Michael O'BRIEN graduated from Memphis University School in 1968, after which he attended the University of Tennessee in Knoxville, Tennessee. At college, he pursued a degree in Philosophy and became a photographer for the student paper, the Daily Beacon, earning four dollars for each published picture. A turning point came when he met Jack Corn, a staff photographer for the 'Nashville Tennessean', and saw his documentary photography series on the coal mining community in Appalachia. By the time he graduated as a Philosophy major in 1972, he had amassed a substantial portfolio of black-and-white photographs.

At 'The Miami News'

In 1973, 'The Miami News' hired him as staff photographer. On the evening of Richard Nixon's resignation speech, August 9, 1974, 'The Miami News' sent out all its staff photographers.

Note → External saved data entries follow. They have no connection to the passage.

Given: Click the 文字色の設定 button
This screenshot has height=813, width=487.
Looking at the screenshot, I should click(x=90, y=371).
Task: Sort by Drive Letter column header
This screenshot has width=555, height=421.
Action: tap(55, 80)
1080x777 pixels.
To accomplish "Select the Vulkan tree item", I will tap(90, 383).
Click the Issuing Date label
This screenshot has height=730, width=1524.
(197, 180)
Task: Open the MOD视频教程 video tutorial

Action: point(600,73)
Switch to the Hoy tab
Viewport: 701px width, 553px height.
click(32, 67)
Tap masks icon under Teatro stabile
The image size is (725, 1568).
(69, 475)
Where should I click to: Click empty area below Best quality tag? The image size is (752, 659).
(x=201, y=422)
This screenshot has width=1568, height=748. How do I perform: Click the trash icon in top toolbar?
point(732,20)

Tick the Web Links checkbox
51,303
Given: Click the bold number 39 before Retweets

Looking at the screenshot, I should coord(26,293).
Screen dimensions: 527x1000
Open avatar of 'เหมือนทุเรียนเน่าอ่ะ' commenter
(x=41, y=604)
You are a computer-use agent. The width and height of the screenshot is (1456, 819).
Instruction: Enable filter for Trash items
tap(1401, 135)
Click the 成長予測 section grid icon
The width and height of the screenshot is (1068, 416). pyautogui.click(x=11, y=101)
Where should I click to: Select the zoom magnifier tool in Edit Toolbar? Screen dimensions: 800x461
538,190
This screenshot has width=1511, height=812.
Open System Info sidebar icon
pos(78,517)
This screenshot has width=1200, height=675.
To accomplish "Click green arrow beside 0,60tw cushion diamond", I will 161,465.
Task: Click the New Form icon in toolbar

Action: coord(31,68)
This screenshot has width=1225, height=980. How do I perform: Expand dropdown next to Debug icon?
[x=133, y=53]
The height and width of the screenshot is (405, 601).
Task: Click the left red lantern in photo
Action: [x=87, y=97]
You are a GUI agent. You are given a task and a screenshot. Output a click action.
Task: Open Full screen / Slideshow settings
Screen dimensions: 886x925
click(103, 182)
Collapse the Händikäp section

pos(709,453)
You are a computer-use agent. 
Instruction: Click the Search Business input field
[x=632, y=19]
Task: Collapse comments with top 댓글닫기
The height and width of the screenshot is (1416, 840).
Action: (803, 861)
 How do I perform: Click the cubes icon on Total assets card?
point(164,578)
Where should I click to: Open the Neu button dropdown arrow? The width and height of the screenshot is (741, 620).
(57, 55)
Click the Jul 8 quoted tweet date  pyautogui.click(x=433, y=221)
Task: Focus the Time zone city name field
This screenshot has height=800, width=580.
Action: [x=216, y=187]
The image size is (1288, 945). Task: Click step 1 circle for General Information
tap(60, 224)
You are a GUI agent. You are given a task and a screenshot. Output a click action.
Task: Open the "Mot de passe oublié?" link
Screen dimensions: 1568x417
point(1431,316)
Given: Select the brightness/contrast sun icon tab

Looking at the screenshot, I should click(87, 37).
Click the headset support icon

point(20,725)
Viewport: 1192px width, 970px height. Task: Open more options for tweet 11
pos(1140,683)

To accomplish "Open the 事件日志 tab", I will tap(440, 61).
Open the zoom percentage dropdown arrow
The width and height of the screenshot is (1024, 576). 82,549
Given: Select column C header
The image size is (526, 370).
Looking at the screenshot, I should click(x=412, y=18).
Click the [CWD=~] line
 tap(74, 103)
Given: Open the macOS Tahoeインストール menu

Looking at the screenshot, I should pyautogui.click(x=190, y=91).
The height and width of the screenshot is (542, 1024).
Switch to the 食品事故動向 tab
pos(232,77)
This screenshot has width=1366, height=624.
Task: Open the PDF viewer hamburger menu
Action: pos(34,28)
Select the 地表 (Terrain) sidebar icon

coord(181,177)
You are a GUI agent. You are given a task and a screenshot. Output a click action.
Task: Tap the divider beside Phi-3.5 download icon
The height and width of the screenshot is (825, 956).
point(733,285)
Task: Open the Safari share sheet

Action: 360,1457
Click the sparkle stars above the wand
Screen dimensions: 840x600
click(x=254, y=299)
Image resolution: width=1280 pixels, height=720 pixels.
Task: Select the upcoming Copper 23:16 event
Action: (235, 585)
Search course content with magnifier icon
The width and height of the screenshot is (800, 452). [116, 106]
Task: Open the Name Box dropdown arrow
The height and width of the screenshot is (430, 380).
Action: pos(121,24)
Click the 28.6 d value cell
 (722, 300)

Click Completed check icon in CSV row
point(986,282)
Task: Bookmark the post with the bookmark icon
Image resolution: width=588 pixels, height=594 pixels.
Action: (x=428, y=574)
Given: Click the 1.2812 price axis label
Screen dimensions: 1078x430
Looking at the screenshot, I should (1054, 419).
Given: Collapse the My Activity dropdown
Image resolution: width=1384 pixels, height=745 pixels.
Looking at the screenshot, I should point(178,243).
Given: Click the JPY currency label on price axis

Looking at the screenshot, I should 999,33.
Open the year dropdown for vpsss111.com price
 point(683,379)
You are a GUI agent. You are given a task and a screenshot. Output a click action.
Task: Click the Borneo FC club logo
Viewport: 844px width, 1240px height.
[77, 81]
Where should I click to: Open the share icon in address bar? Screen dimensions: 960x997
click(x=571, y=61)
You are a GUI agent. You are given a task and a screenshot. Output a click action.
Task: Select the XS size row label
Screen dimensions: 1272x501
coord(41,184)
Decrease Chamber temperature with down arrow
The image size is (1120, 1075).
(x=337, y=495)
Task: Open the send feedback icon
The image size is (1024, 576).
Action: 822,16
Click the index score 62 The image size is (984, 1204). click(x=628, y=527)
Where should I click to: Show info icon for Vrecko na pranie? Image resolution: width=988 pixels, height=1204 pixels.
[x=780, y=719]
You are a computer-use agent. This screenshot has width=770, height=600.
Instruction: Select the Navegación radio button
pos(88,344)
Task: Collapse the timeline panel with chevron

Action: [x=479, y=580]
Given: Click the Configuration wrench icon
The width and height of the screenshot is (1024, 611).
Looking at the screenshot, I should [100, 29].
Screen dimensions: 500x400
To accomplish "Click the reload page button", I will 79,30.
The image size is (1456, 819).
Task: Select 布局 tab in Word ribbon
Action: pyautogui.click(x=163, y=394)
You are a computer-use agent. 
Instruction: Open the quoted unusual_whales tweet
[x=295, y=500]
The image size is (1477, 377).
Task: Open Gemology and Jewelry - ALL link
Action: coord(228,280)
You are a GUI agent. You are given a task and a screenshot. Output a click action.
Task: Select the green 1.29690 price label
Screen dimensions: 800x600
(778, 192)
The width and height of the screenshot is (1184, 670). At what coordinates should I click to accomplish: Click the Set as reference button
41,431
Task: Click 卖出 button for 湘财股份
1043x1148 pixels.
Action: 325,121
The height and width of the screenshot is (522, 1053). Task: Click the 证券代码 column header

Michael O'BRIEN was sent to Duffy's, a blue-collar bar in Coral Gables. 'It was a dark bar, but I set up strobes and used a Nikon with Tri-X film. During the speech I saw three men at the bar with their backs turned as Nixon resigned. Their apathy summed up the mood of the country.' The Miami News used the photograph the next day for their front-page story. In 1975, he developed a documentary feature about homelessness. After seeing a man camped out under an overpass, he stopped his car and met 57-year-old John Madden. The men developed a friendship, during which, with Madden's permission, Michael O'BRIEN followed and photographed him for six months, where he documented Madden waiting in food lines, drinking with friends, sleeping in public spaces, and getting booked into jail. His 'vivid and empathic chronicle of homelessness' won a Robert F. Kennedy Journalism Award. In 1977, he won a second Robert F. Kennedy Journalism Award for 'Culmer: The Tragic City', a photo essay of Miami's downtown ghetto. Michael O'BRIEN has described his six years with 'The Miami News' as 'the favorite part of my career.'

New York

In 1979, Michael O'BRIEN moved to New York City and began his career as a freelance photographer. In 1980, LIFE magazine published his ten-page black-and-white photographic essay capturing the heroic efforts of Nurse Charlotte Sheehan at the Burn Center in New York Hospital. The following year, LIFE featured his photographs of the deinstitutionalization of the mentally ill at Northampton State Hospital for its story, 'Emptying the Madhouse: The Mentally Ill Have Become Our Cities Lost Souls'.
Michael O'BRIEN photographed subjects such as coal mining, Australian portraits, river oaks, and birding for feature stories in the National Geographic. In 1985, LIFE sent O'Brien to Austin, Texas to photograph Willie Nelson. He returned to Texas in 1989 to shoot a cover story on Austin for National Geographic. The results helped National Geographic win a National Magazine Award for photography in 1991.

Advertising

In 1988, he took on his first assignment for a major advertiser, photographing athletes in a Philadelphia locker room for Nike. He went on to work for such clients as Kodak, Apple Computer, Visa, Wrangler Jeans, and Bank of America. Michael O'BRIEN stood out for using real people rather than models in costumes. For Apple's 'What's on Your Powerbook Campaign', he photographed incongruous pairings of people holding laptops, including Todd Rundgren and Jesuit priest Don Doll. The result earned a CLIO Award and was later named by Photo District News (PDN) one of the best ad campaigns of the last 25 years.

Portraits

Michael O'BRIEN is most acclaimed for his portraiture. Notable subjects photographed by him include LeBron James, Steven Spielberg, Samuel L. Jackson, Bill Cosby, Al Sharpton, Philip Glass, Don DeLillo, Warren Buffett, Chris Evert, Troy Aikman, Larry McMurtry, Sissy Spacek, George W. Bush, and Donald Trump.